Hay una frase magnífica, me han dicho que es de Cesare Pavese: “serás
amado el día en que puedas mostrar tu debilidad sin que el otro la
utilice para afirmar su fuerza”. Este tipo de amor es uno de los más
difíciles de lograr, casi se diría que es sobrehumano. En muy pocas
ocasiones, tal vez nunca, llegamos a ser capaces de semejante tipo de
amor.
El amor en el sentido de agapé implica: amar espontáneamente,
gratuitamente, sin motivo, sin interés y casi sin justificación. Esto no
sólo lo distingue de la avidez del eros sino también de philia: la
amistad implica alegrarme con la alegría del amigo, dar placer y amor
porque así recibiré placer y amor, etc. Posiblemente, agapé sea
un desideratum[8] solo al alcance de los santos. Acaso la amistad sea el
único amor generoso del que seamos capaces.

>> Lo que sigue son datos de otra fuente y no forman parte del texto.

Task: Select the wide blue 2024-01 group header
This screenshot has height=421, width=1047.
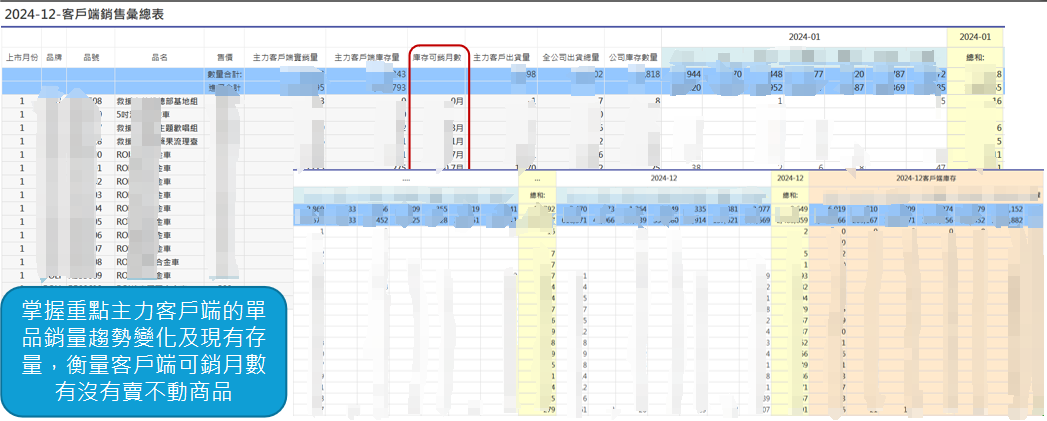Action: 804,37
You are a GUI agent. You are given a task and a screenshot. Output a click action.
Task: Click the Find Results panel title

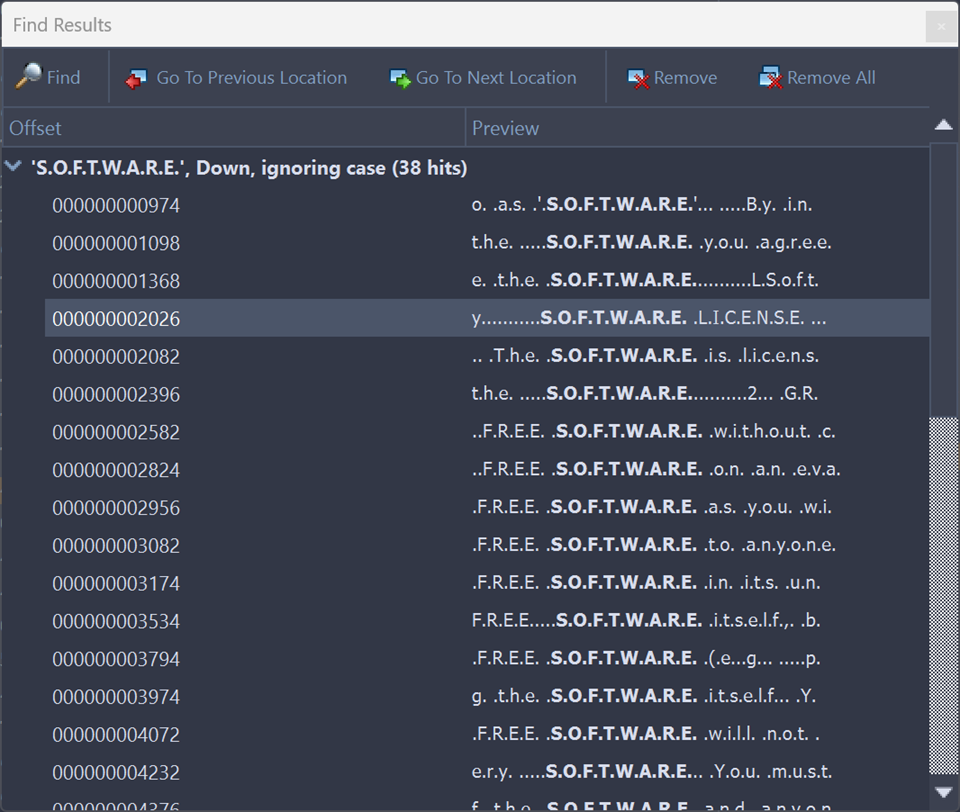[x=62, y=25]
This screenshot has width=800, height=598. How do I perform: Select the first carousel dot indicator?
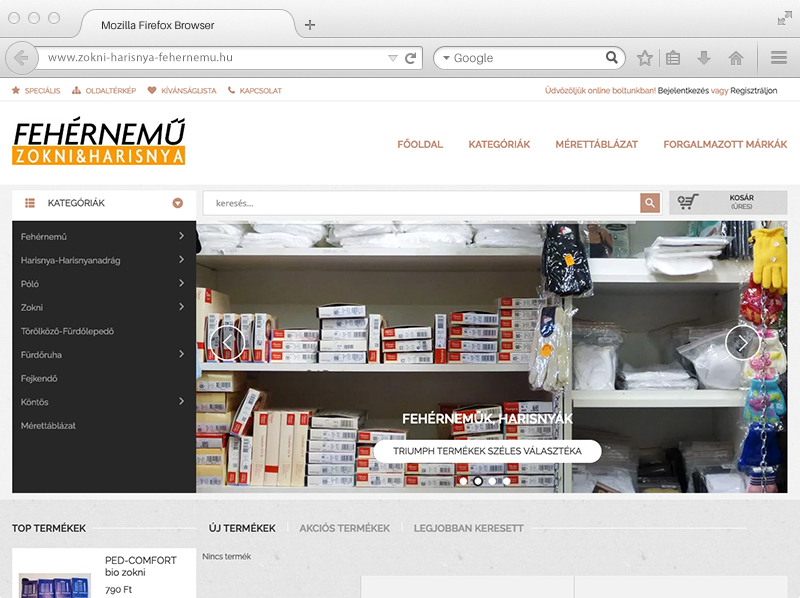click(464, 481)
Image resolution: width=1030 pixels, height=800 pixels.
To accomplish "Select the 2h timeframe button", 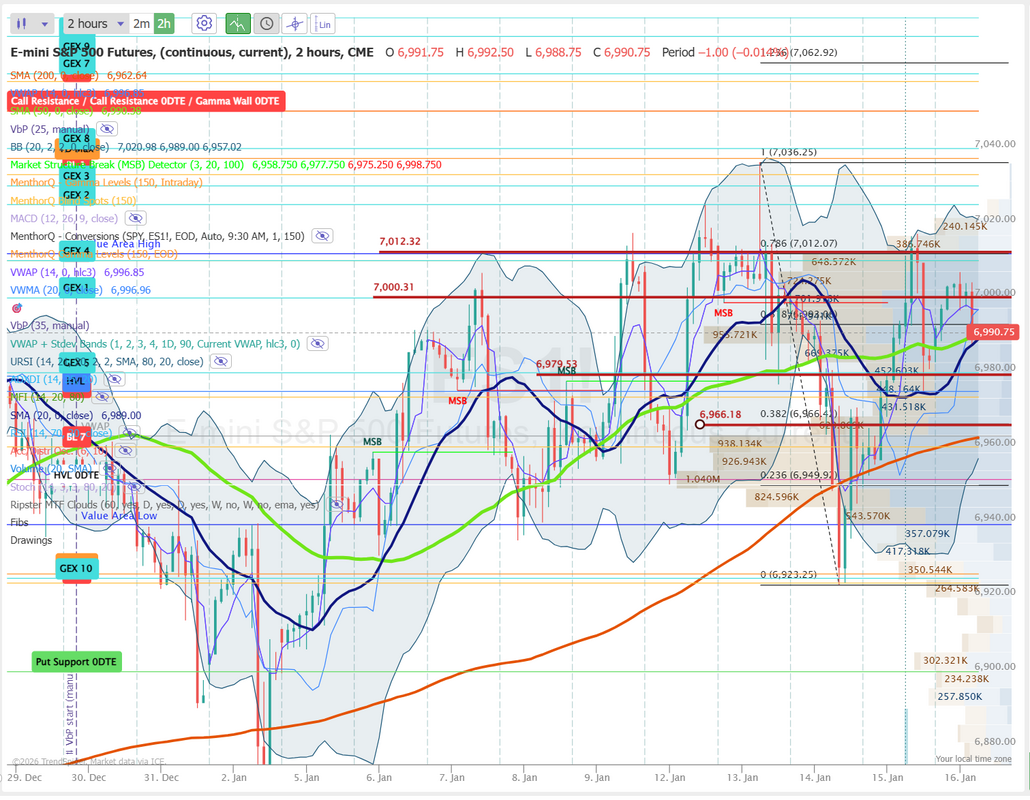I will [164, 23].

Si una persona nos ama nos da poder: el poder de hacerla
momentáneamente feliz, que es otra forma de decir que nos da las armas
para lastimarla.
Pero vayamos al cuento de Baudelaire:
Los ojos del niño más pequeño “estaban demasiado fascinados para no
expresar más que una alegría estúpida y profunda”. Vale decir, la
fascinación del niño no entraña sentimientos hostiles; su visión del
abismo entre ambos mundos no es agresiva o resentida sino triste y
resignada. A pesar de eso, o quizá precisamente por ese motivo, el
narrador comienza a sentirse incómodo:
“No sólo me había enternecido aquella familia de ojos, sino que me
sentía un tanto avergonzado de nuestros vasos y de nuestras jarras,
mayores que nuestra sed”.
La condición de la pobreza de hoy no se relaciona con la desposesión,
con Penía, sino con la ostentación en la abundancia, Tántalo.
Recordemos que Tántalo es un personaje de la mitología griega que
pasa por ser hijo de Zeus y de Pluto (que no tiene nada que ver con el
perro de Disney). Era muy rico y amado por los dioses, que lo admitían en
sus festines.
Los dioses griegos se mandaban tremendas comilonas, donde bebían
néctar y comían ambrosía (una comida que debía ser todavía mucho más rica
que una parrillada con asado, molleja, chinchulines, chorizo, queso
parrillero, pollo, carne de ternera, y el mejor vino.